> **TASK INSTRUCTIONS**: Using the listing below, copy exactly the lines from the one containing "Given: Pick the" to the one containing "Task: Collapse the Z Raporu Sorgulama section", both lines included, and no others.

> **INPUT DATA**:
########################################
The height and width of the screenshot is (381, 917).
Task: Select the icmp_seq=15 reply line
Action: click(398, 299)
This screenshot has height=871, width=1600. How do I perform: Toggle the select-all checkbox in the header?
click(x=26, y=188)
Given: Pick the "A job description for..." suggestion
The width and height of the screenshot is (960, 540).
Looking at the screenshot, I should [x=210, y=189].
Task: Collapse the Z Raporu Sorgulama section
########################################
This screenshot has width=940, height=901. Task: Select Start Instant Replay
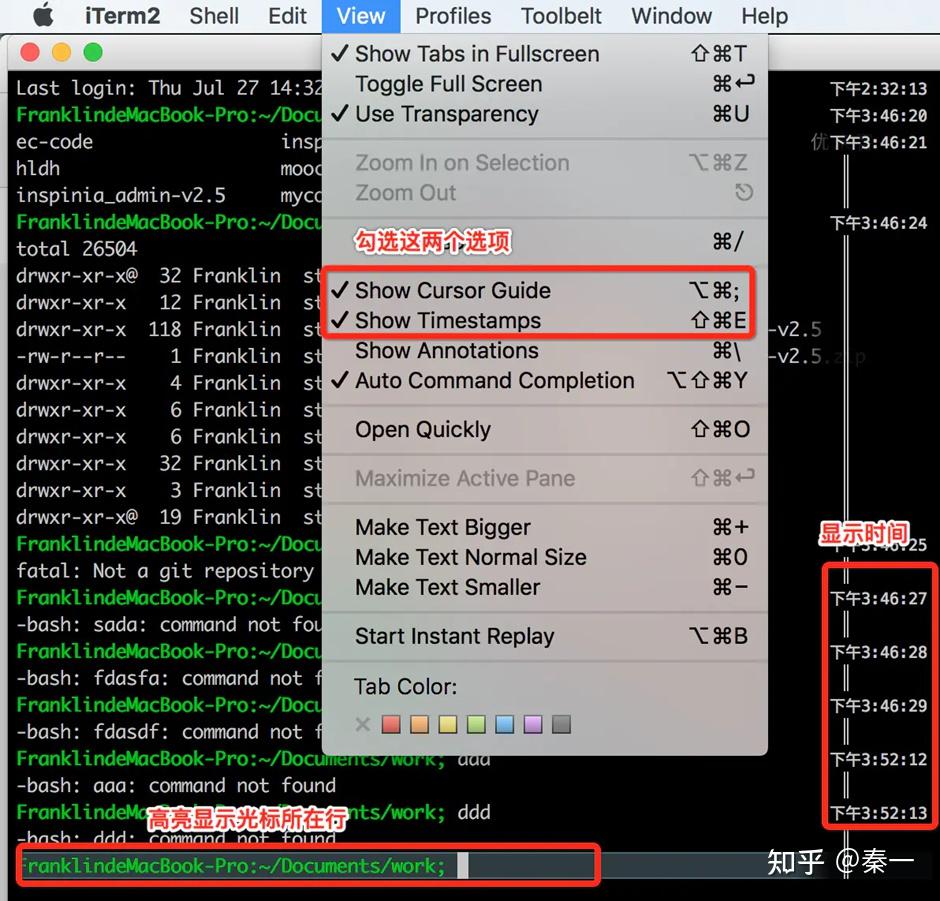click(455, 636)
########################################
> **TASK ANSWER**:
Given: Pick the "A job description for..." suggestion
The width and height of the screenshot is (960, 540).
Looking at the screenshot, I should [x=210, y=189].
Task: Collapse the Z Raporu Sorgulama section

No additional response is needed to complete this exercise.